__Prompt__.
Scan the lines below and report each one containing "This" by copying it.

↓

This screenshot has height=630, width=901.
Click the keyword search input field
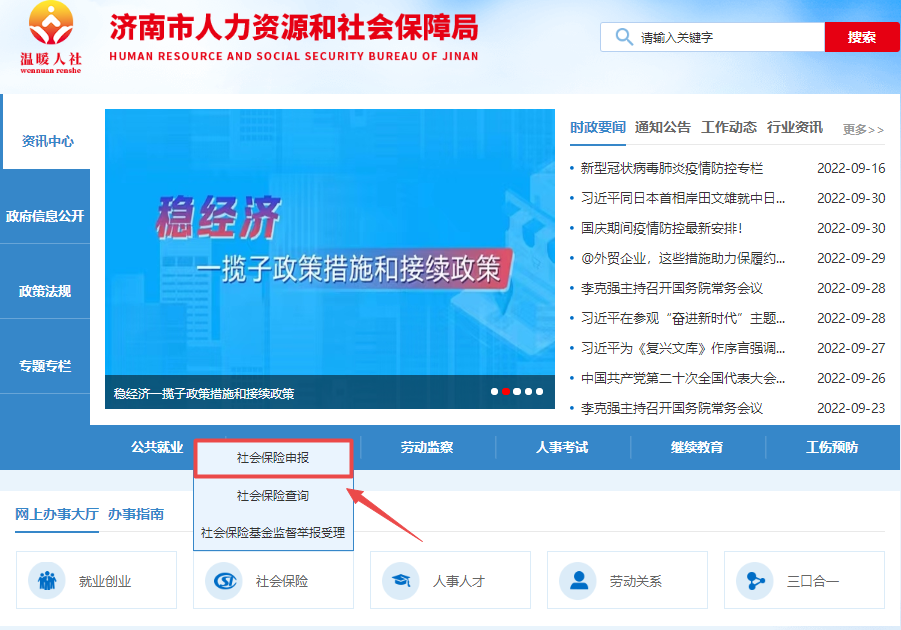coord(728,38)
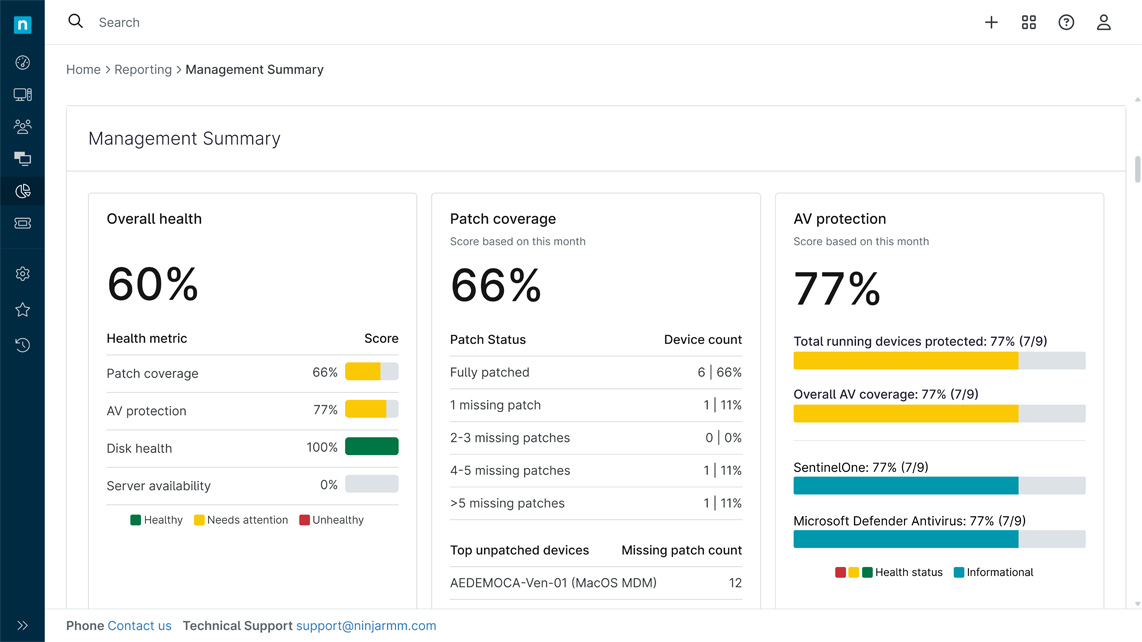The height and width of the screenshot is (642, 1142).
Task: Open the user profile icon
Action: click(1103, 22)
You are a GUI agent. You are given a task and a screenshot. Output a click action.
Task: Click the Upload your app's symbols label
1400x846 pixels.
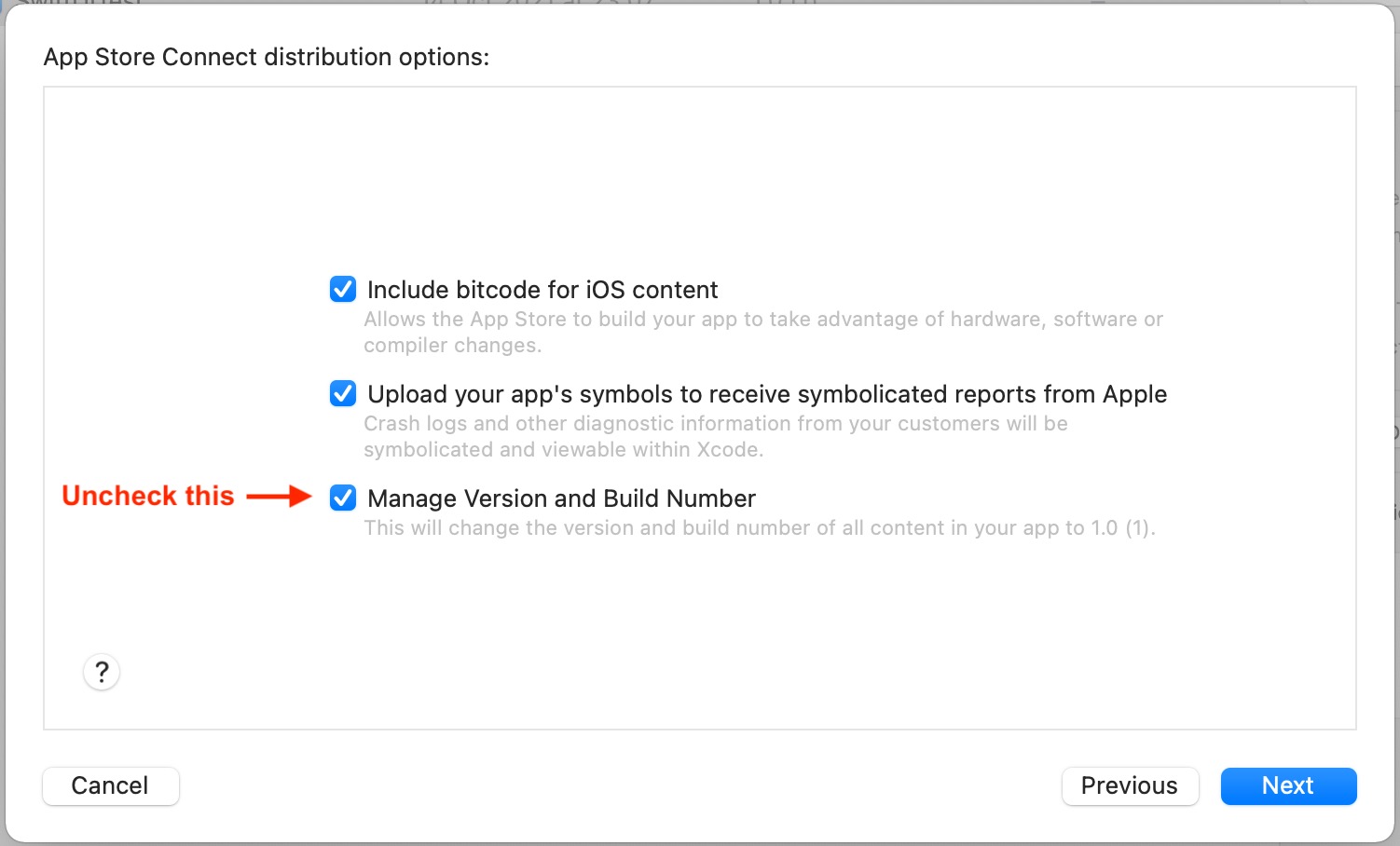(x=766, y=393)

↑
↓

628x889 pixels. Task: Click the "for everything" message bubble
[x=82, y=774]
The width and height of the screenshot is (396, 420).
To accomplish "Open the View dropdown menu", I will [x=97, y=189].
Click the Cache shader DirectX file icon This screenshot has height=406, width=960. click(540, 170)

↑

__Response area__.
This screenshot has height=630, width=901.
Click the Cache shader DirectX file icon This screenshot has height=406, width=960. click(540, 170)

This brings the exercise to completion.